O Brasil já vinha identificando as cargas de soja transgênica exportada para a Europa e Ásia. O que muda nisso?

Ao lado de uma cadeia de soja transgênica, temos várias cadeias produtivas de soja convencional, que já estavam sendo segregadas e exportadas com a informação de que "não contêm OGMs". Dada a obrigatoriedade da informação detalhada no futuro próximo, o Brasil deve iniciar a implementação de um sistema de segregação, para que possamos chegar a 2010 ou 2012 capacitados para atender a essa exigência.

A indústria da biotecnologia pressiona pela flexibilização da suspensão de testes de campo e produção comercial das chamadas sementes Terminator (estéreis), proibidas no Brasil. O país vai propor uma proibição mundial dessas sementes em Curitiba?

O Brasil já proíbe as Terminator na sua legislação, porque entende que esta tecnologia não deveria ser adotada em nenhum lugar do mundo. Certamente vamos trabalhar, argumentando, para que esta possibilidade seja proibida em todo o mundo. Isso faz parte da agenda em Curitiba.

Na Alemanha e na Europa discute-se muito os riscos da "coexistência" entre transgênicos e plantas convencionais na agricultura. Quem deve arcar com os prejuízos, se uma cultura de transgênicos “contamina” um plantio convencional?

Traktordemonstration gegen Gentechnik
Agricultores alemães temem que OGMs contaminem plantio convencionalFoto: DPA

A responsabilidade no sentido de impedir a contaminação indesejada deve ser do produtor. Ele reivindica o direito de escolher a tecnologia que vai usar e, em contrapartida, deve assumir a responsabilidade pela segregação e a proteção das espécies nativas e das áreas de plantio convencional. Não seria correto o poder público, através da cobrança de mais impostos, arcar com os riscos de uma atividade que foi escolha do produtor.

Quase 14 anos após a Rio 92, o Ministério de Meio Ambiente acaba de anunciar que será enviada ao Congresso uma Lei de Acesso aos Recursos Genéticos. Quais são as medidas previstas nessa lei para combater a biopirataria?

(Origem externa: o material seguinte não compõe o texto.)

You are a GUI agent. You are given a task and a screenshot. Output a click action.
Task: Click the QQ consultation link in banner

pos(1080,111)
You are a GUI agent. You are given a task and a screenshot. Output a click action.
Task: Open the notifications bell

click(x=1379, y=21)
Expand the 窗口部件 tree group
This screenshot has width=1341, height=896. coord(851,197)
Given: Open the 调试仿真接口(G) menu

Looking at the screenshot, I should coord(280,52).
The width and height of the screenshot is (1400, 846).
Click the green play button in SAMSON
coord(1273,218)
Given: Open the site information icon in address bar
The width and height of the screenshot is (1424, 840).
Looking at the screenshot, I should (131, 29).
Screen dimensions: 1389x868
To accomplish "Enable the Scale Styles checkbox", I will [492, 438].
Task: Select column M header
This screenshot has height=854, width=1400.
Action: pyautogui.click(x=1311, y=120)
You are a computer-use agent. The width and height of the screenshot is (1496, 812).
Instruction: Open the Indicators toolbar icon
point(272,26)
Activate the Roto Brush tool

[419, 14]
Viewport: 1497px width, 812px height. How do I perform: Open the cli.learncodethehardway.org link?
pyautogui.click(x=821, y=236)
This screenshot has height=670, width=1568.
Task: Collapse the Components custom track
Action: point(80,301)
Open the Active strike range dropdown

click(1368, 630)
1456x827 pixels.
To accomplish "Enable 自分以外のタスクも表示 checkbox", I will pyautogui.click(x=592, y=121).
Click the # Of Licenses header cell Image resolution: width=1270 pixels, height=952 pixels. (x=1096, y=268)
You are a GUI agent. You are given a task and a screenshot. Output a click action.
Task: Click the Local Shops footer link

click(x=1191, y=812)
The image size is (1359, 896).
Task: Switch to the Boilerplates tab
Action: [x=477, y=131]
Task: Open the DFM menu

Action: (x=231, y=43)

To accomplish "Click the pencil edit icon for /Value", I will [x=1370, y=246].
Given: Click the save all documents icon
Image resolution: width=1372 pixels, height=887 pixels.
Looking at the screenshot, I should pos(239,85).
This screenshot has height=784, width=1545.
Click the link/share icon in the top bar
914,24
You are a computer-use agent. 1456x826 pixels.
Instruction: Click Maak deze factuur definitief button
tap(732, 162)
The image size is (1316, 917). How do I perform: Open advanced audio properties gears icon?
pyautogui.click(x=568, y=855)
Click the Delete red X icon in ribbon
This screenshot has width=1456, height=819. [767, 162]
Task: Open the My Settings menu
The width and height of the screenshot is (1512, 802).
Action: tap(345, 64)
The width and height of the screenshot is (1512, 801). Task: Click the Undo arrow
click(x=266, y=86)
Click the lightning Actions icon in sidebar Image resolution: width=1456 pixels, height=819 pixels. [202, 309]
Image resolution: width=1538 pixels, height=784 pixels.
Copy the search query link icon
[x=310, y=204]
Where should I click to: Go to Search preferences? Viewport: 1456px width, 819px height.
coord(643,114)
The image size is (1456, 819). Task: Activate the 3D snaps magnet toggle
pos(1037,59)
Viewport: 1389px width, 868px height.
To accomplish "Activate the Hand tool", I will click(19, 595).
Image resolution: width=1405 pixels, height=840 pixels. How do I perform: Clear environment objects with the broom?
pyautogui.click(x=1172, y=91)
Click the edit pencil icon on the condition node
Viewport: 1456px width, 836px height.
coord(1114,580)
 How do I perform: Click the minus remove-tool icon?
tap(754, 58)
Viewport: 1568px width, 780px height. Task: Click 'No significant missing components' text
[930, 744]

Já há uma legislação sobre recursos genéticos em vigor, que originou de uma Medida Provisória do governo anterior. O que o governo pretende agora é enviar uma nova lei ao Congresso Nacional, com dois objetivos principais: estimular as atividades de bioprospecção e as cadeias produtivas que utilizam recursos genéticos, que hoje enfrentam muitas restrições legais; e definir uma série de penalidades para o uso indevido dos recursos genéticos e dos conhecimentos tradicionais, para desencorajar as atividades de biopirataria. Quem atuar de forma irresponsável, não observando as diretrizes legais, estárá sujeito a penas muito rígidas, incluindo até quatro anos de prisão.

Que resultados teve até agora a CPI da Biopirataria, instalada depois que um pesquisador alemão foi preso (e logo solto) em Brasília, traficando material genético de aranhas?

A CPI fez várias investigações, ouviu dezenas de pessoas e tem contribuído para por este assunto em debate. Ela demonstrou a urgência de que o Brasil tenha uma legislação mais rígida para punir esse tipo de crime de forma eficiente.

Em Curitiba discute-se também a divisão dos benefícios obtidos com o aproveitamento da biodiversidade e da biotecnologia? Existe uma fórmula mágica para esta partilha?

Não existe fórmula mágica. O que existe é um consenso de que os países detentores da biotecnologia não devem simplesmente utilizar os recursos da biodiversidade de outros países sem nenhuma repartição dos benefícios ou remuneração. Isso a Convenção já explicitou. E agora precisamos aprovar o chamado regime internacional de acesso aos recursos genéticos, para implementar uma legislação que preserve os interesses dos países que possuem grande biodiversidade, como é o caso do Brasil.